**Prompt:** Please set down the records below exactly as they appear.
== Exercise material ==
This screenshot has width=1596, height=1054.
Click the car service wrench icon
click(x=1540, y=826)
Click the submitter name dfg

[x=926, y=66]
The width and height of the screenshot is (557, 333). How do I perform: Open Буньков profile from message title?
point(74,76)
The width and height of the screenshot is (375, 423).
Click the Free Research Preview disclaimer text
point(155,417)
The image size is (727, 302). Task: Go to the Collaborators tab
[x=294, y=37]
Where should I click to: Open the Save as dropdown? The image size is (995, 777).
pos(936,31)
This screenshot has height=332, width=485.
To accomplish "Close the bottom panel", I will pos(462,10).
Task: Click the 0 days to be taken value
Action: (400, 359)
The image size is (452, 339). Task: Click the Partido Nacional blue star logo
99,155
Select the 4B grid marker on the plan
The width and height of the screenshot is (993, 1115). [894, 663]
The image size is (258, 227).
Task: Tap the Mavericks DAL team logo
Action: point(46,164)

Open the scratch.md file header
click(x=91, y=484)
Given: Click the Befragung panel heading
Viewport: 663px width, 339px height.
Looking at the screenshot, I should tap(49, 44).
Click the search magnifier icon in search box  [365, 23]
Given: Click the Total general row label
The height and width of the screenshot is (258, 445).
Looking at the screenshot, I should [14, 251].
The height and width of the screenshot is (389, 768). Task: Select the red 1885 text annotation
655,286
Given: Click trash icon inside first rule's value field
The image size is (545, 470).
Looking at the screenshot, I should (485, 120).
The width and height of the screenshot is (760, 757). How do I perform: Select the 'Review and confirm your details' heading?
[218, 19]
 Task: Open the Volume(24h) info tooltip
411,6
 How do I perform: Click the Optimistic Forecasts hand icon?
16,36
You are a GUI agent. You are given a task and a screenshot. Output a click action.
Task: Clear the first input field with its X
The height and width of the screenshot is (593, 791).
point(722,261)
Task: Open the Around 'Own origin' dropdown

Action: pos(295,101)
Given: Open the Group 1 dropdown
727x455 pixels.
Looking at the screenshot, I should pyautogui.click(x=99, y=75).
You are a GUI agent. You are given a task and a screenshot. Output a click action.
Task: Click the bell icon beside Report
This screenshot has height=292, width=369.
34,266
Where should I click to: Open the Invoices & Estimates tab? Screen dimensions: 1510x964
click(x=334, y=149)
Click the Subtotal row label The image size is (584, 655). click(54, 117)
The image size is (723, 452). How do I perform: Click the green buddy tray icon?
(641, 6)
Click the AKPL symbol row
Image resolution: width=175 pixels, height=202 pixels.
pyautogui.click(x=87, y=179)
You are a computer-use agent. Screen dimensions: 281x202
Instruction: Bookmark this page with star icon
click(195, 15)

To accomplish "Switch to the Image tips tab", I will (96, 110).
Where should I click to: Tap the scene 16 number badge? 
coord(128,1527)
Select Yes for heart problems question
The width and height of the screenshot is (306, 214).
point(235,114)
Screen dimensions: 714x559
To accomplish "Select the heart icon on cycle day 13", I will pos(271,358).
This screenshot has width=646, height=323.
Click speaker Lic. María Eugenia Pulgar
===
**Answer:**
This screenshot has width=1596, height=1054.
Click the car service wrench icon
click(x=1540, y=826)
Click the submitter name dfg

[x=926, y=66]
The width and height of the screenshot is (557, 333). How do I perform: Open Буньков profile from message title?
point(74,76)
The width and height of the screenshot is (375, 423).
Click the Free Research Preview disclaimer text
point(155,417)
The image size is (727, 302). Task: Go to the Collaborators tab
[x=294, y=37]
Where should I click to: Open the Save as dropdown? The image size is (995, 777).
pos(936,31)
This screenshot has height=332, width=485.
To accomplish "Close the bottom panel", I will pos(462,10).
Task: Click the 0 days to be taken value
Action: (400, 359)
The image size is (452, 339). Task: Click the Partido Nacional blue star logo
99,155
Select the 4B grid marker on the plan
The width and height of the screenshot is (993, 1115). [894, 663]
The image size is (258, 227).
Task: Tap the Mavericks DAL team logo
Action: point(46,164)

Open the scratch.md file header
click(x=91, y=484)
Given: Click the Befragung panel heading
Viewport: 663px width, 339px height.
Looking at the screenshot, I should tap(49, 44).
Click the search magnifier icon in search box  [365, 23]
Given: Click the Total general row label
The height and width of the screenshot is (258, 445).
Looking at the screenshot, I should [14, 251].
The height and width of the screenshot is (389, 768). Task: Select the red 1885 text annotation
655,286
Given: Click trash icon inside first rule's value field
The image size is (545, 470).
Looking at the screenshot, I should (485, 120).
The width and height of the screenshot is (760, 757). How do I perform: Select the 'Review and confirm your details' heading?
[218, 19]
 Task: Open the Volume(24h) info tooltip
411,6
 How do I perform: Click the Optimistic Forecasts hand icon?
16,36
You are a GUI agent. You are given a task and a screenshot. Output a click action.
Task: Clear the first input field with its X
The height and width of the screenshot is (593, 791).
point(722,261)
Task: Open the Around 'Own origin' dropdown

Action: pos(295,101)
Given: Open the Group 1 dropdown
727x455 pixels.
Looking at the screenshot, I should pyautogui.click(x=99, y=75).
You are a GUI agent. You are given a task and a screenshot. Output a click action.
Task: Click the bell icon beside Report
This screenshot has height=292, width=369.
34,266
Where should I click to: Open the Invoices & Estimates tab? Screen dimensions: 1510x964
click(x=334, y=149)
Click the Subtotal row label The image size is (584, 655). click(54, 117)
The image size is (723, 452). How do I perform: Click the green buddy tray icon?
(641, 6)
Click the AKPL symbol row
Image resolution: width=175 pixels, height=202 pixels.
pyautogui.click(x=87, y=179)
You are a computer-use agent. Screen dimensions: 281x202
Instruction: Bookmark this page with star icon
click(195, 15)

To accomplish "Switch to the Image tips tab", I will (96, 110).
Where should I click to: Tap the scene 16 number badge? 
coord(128,1527)
Select Yes for heart problems question
The width and height of the screenshot is (306, 214).
point(235,114)
Screen dimensions: 714x559
To accomplish "Select the heart icon on cycle day 13", I will pos(271,358).
This screenshot has width=646, height=323.
Click speaker Lic. María Eugenia Pulgar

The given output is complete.